In care tenders, evaluators look for evidence that goes beyond generic competence. Here’s what different scores look like for a typical safeguarding method statement:

2/5 — Poor 2/5

“We take safeguarding very seriously. All staff receive safeguarding training and we have a comprehensive safeguarding policy. We work closely with local authorities to ensure service users are protected.”

Why it scores 2/5: No evidence, no specifics, no process detail. Every bidder claims to take safeguarding seriously.

5/5 — Excellent 5/5

Culture: Safeguarding is embedded through monthly team briefings, quarterly scenario-based training, and a speak-up culture supported by anonymous reporting. 100% staff current on Level 2 safeguarding (last audit: January 2026).

Process: All concerns escalated within 2 hours to our Designated Safeguarding Lead, with CQC notification within 24 hours for notifiable events. Root cause analysis completed within 5 working days.

Evidence: In the past 12 months, 3 safeguarding concerns raised by staff (demonstrating a reporting culture), all investigated and resolved within 10 working days. One led to a revised lone working procedure, reducing risk for 12 service users.

Partnerships: We attend [Local Authority] Safeguarding Adults Board quarterly briefings and have a direct referral pathway to the MASH team.”

Why it scores 5/5: Specific numbers, timelines, and processes. Evidence of learning from incidents. Partnership evidence. CQC regulatory awareness throughout.

Care evaluators weight CQC evidence heavily. Reference your inspection findings, PIR data, and quality statements. Show how your service delivery maps to CQC’s five key questions (Safe, Effective, Caring, Responsive, Well-Led) — this alignment demonstrates regulatory awareness that generic bidders lack.


The evaluator’s perspective

Picture yourself as an evaluator with 50 tenders to assess in two weeks. You have a scoring rubric. You want to:

  1. Find the criteria match quickly — clear structure helps
  2. Verify evidence — specific numbers and examples prove claims
  3. Score confidently — no ambiguity, clear demonstration

Write to help the evaluator give you the marks.

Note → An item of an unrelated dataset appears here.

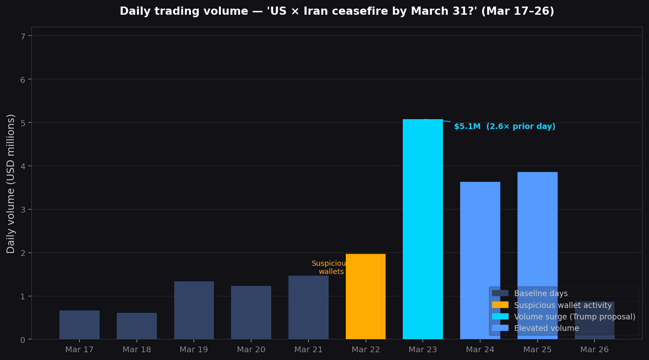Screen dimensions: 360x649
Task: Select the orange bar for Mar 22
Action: (x=365, y=297)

Summary: The criteria-writing rules

  1. Decode first — understand exactly what scores marks
  2. Structure consistently — Understanding → Approach → Evidence → Outcomes
  3. Allocate by weight — spend effort proportionally
  4. Evidence every claim — numbers, dates, examples
  5. Write for evaluators — clarity over cleverness
  6. Localise — show you understand this specific opportunity
  7. Proof for compliance — word counts, formatting, attachments

Follow these rules and you’ll outscore competitors who write what they want to say instead of what evaluators need to score.